---------- TEXTO BASE ----------
Pense rápido e me diga o nome de três personagens do Chaves! Aposto que todos que conhecem o programa lembraram. Agora me diga três personagens do Chapolin… Pois é, todos os personagens do Chaves são praticamente personagens principais e todos marcaram o programa, enquanto no Chapolin excelentes atores são usados como meros coadjuvantes, sem oportunidade de explorar todo seu potencial. Muitas pessoas inclusive assistem e gostam de Chaves mais pelos personagens “secundários” do que pelo próprio Chaves, dá para se identificar com pelo menos meia dúzia deles.

Chaves tem todo um contexto social, uma reprodução de uma mini-sociedade onde fica quase impossível não encontrar personagens com os quais não nos identifiquemos ou identifiquemos pessoas que nos cercam. Chaves tem, em certa medida, uma pitada de crítica social, uma verdade dolorosa, uma identificação. A construção dos personagens (me recuso a usar no feminino, acho feio “a personagem”) é muito mais rica no Chaves, a continuidade da história de cada um deles, as tramas paralelas, tudo é mais bem amarrado. No Chapolin tudo gira em torno do bem contra o mal e de três ou quatro bordões dele, mais previsível e mais repetitivo.

Outro ponto muito importante (ao menos para mim) é que Chaves é muito mais divertido, não tem medo de fazer humor: Seu Madruga bate em crianças, uma idosa (Bruxa do 71) é esculhambada, chamada de baranga e outros termos pejorativos, calote é colocado como algo engraçado e tolerável, vide Seu Madruga fugindo para não pagar o aluguel, o estudo é mostrado como algo chato, há violência física entre diversos personagens… São tantas situações tidas como “inaceitáveis” nos dias de hoje que meus olhos chegam a se encher de lágrimas de saudades dos tempos em que as pessoas sabiam diferenciar humor de apologia.
---------- LINHAS DE DADOS ----------
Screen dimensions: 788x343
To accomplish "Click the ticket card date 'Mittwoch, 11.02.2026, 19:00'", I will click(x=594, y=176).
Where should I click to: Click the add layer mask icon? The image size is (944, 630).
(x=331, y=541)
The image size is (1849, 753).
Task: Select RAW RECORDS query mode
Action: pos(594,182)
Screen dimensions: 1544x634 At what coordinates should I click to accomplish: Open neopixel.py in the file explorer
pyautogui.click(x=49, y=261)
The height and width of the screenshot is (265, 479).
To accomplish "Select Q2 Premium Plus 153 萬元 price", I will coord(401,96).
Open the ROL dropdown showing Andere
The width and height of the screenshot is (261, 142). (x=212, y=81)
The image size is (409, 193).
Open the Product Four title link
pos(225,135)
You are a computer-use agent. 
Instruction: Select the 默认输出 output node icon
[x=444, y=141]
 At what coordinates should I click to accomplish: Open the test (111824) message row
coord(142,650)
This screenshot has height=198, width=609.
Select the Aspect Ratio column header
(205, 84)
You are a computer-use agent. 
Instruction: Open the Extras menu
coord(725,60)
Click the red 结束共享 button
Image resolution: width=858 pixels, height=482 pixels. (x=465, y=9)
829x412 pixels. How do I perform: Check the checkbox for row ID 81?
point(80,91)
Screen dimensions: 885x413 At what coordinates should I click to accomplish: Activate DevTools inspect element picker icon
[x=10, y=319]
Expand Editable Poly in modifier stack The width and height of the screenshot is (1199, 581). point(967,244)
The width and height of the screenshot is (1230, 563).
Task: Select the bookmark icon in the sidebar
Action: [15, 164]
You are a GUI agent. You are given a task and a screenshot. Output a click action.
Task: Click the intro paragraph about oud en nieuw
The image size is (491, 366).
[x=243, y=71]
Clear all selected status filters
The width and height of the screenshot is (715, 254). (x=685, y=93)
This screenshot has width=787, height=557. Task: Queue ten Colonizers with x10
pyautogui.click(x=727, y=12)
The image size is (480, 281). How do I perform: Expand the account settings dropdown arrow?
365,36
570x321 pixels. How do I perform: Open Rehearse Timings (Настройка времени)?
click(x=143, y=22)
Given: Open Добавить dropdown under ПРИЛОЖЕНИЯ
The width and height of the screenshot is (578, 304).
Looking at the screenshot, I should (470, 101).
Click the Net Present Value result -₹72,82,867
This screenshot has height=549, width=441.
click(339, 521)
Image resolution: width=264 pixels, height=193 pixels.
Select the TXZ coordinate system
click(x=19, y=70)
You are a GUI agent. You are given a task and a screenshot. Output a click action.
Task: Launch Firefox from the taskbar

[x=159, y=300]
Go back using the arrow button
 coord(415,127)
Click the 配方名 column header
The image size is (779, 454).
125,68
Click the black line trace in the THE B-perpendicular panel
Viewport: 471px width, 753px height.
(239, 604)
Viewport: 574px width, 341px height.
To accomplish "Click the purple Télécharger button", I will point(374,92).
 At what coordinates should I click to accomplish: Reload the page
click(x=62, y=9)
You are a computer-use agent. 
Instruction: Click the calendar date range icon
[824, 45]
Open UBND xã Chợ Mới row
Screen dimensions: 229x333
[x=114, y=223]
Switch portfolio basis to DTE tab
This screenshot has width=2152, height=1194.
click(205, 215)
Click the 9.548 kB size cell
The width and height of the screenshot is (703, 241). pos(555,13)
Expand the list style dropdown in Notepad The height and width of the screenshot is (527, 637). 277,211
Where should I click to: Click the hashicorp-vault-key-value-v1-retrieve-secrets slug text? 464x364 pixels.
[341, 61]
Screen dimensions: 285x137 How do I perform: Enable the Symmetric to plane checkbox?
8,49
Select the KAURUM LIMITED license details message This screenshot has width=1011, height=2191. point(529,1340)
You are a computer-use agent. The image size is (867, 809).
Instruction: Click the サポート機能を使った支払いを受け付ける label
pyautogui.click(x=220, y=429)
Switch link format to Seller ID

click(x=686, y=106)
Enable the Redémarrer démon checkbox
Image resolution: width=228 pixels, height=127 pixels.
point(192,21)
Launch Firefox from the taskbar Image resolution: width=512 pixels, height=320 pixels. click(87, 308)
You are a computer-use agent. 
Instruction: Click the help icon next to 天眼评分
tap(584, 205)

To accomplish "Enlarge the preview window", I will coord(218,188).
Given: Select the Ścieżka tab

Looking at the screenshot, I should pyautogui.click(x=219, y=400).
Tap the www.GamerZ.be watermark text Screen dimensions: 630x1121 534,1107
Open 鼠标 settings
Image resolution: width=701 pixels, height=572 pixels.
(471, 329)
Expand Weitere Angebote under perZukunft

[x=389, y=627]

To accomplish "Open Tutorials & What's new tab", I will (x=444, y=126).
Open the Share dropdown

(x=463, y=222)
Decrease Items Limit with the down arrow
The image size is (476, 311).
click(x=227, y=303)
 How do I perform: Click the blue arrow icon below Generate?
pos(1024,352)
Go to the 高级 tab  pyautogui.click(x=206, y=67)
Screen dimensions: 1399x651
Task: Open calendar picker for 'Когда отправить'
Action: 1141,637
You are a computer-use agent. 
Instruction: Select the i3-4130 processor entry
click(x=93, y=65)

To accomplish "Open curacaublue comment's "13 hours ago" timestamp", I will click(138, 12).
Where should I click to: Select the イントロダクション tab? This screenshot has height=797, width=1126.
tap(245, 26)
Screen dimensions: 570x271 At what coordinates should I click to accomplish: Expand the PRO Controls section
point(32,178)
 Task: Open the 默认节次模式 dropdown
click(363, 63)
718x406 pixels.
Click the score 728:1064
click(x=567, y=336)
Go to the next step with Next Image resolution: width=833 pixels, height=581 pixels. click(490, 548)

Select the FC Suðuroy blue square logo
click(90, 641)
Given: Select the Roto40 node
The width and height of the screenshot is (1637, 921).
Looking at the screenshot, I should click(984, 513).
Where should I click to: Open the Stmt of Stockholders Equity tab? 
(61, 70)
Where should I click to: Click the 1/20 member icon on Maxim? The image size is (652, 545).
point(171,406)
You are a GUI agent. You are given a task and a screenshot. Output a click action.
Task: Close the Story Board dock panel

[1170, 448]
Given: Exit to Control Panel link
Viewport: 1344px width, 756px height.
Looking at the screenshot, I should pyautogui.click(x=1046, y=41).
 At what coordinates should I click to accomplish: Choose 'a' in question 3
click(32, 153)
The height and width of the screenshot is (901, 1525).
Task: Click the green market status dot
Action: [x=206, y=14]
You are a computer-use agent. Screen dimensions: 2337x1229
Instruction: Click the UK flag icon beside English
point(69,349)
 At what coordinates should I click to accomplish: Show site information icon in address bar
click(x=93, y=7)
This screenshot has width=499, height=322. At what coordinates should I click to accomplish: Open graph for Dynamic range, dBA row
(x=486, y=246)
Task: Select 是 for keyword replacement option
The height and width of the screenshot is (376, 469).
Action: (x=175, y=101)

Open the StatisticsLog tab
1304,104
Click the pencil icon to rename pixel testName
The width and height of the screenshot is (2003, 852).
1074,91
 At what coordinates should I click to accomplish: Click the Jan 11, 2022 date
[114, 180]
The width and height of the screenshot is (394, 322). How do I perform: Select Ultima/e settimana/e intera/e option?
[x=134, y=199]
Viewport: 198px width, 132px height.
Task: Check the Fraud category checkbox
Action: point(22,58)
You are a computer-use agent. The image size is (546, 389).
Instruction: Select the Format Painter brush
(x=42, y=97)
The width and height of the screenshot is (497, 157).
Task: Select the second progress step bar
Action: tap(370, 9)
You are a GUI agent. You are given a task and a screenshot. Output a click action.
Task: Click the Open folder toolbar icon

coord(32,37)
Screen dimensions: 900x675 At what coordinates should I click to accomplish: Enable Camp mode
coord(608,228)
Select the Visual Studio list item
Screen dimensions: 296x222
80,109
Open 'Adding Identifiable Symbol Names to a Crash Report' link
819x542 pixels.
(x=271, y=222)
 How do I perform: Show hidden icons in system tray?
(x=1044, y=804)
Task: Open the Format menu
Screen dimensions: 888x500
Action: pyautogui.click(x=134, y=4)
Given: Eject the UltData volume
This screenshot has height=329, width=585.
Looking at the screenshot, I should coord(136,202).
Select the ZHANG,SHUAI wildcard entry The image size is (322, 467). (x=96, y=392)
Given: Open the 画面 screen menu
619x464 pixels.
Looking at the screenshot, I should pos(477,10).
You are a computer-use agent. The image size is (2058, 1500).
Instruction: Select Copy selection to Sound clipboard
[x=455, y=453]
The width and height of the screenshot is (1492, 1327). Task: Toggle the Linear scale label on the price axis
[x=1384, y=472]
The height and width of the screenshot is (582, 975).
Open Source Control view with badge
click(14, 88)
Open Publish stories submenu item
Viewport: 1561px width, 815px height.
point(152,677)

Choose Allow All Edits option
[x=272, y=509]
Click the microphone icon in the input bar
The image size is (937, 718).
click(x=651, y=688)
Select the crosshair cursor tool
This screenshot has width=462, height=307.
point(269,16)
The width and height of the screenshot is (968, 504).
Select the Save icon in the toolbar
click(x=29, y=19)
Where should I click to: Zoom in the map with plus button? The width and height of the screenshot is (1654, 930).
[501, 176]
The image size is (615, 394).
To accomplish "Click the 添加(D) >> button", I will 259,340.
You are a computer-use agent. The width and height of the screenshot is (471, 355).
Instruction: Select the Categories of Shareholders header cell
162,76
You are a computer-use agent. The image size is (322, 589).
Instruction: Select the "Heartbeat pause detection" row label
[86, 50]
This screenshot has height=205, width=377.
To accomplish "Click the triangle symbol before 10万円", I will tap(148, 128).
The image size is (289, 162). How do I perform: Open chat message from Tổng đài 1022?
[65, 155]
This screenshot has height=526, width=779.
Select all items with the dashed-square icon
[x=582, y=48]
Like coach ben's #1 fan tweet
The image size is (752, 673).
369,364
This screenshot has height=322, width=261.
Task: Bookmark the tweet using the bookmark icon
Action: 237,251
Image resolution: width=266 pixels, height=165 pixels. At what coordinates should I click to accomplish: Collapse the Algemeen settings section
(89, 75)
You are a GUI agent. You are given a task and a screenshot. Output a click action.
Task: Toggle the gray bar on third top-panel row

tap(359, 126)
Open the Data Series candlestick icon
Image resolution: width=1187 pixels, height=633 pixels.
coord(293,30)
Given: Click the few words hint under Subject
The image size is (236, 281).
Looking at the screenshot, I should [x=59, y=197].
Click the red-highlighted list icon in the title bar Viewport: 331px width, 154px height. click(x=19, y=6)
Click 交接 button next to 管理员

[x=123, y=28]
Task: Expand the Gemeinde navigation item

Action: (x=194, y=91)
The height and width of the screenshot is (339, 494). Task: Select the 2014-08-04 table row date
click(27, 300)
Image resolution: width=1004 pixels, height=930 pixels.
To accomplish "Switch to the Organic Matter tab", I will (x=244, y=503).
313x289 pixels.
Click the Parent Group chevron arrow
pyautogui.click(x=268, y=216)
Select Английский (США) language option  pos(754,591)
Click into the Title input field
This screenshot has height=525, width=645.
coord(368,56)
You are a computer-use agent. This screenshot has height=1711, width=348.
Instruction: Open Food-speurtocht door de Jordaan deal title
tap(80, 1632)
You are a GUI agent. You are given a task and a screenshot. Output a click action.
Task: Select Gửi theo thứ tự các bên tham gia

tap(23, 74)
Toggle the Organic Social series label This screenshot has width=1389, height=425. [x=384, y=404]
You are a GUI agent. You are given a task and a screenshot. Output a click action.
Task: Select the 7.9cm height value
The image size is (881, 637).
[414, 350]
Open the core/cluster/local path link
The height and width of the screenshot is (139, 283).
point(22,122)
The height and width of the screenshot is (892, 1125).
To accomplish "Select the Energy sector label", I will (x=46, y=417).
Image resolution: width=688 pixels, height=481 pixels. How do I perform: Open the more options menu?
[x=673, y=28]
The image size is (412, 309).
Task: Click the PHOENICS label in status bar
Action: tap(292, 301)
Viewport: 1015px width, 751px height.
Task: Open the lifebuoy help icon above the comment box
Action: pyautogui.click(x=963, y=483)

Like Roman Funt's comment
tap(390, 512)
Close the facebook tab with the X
----------
**OBJETIVO DO EXERCÍCIO**
Dê sequência ao texto sobre Chaves e Chapolin a partir do ponto em que ele para. As linhas não têm nada a ver com o texto sobre Chaves e Chapolin.

**RESULTADO DA TAREFA**
Chaves e a maior parte de seus personagens são amorais, corrompidos, demasiadamente humanos. Como eu disse, Chaves seja é último bastião de liberdade na TV aberta. Onde mais podemos ver pessoas debochando de alguém em função da sua obesidade, adultos agredindo fisicamente crianças como algo engraçado, comentários pejorativos e violência física como recurso constante para dirimir conflitos entre adultos. Isso hoje em dia não tem preço. Só é tolerado porque já vem sendo exibido por mais de trinta anos, se fosse algo novo o Ministério Público já tinha caído de pau.

Chapolin me passa mais uma ideia de personagem voltado para crianças mais novas, um anti-herói para o qual tudo dá certo no final. Chapolin é composto basicamente por trapalhadas que desembocam em um final feliz. Chaves não, com frequência os personagens se fodem: apanham, levam golpes (no sentido de prejuízo financeiro), são rejeitados, crianças desrespeitam adultos rotineiramente etc. Além disso as frases ditas em Chaves são antológicas, coisas como “Não existe trabalho ruim, o ruim é ter que trabalhar” (Seu Madruga) ou “Eu não ia fazer nada errado, só ia quebrar a cabeça do Quico!” (Chaves) ou ainda “Chaves, como se chamam os animais que comem de tudo?” Chaves: “Ricos!”. Chapolin é mais inocente, não se vê uma coisa dessas.

As historias do Chaves tem continuidade, fluem melhor. A única constante nos episódios do Chapolin é o próprio. Perde-se muito tempo apresentando personagens secundários a cada novo episódio. No Chaves os bordões são divididos, cada um dos personagens tem o seu e isso diluí os bordões ao longo do episódio, já no Chapolin os bordões são exclusividade do personagem principal, o que gera a massificação do “Sigam-me os bons”, “Não contavam com a minha astúcia”, “Suspeitei desde o princípio” e “Se aproveitam da minha nobreza”. Em alguns episódios acaba ficando meio maçante.

A graça do Chapolin não passa pelo politicamente incorreto, ele é um herói desqualificado e covarde, só isso. Não há maldade no Chapolin. Já no Chaves, a maldade e a trollagem habitam em todos os moradores da vila. O deboche, o sarcasmo, a implicância. Bem ou mal Chapolin passa uma mensagem positiva mostrando que mesmo sendo mais fraco é possível derrotar o adversário, já Chaves… adoro as mensagens que o seriado passa, mas estão longe de serem classificadas como positivas. Eu diria que são mensagens mais realistas.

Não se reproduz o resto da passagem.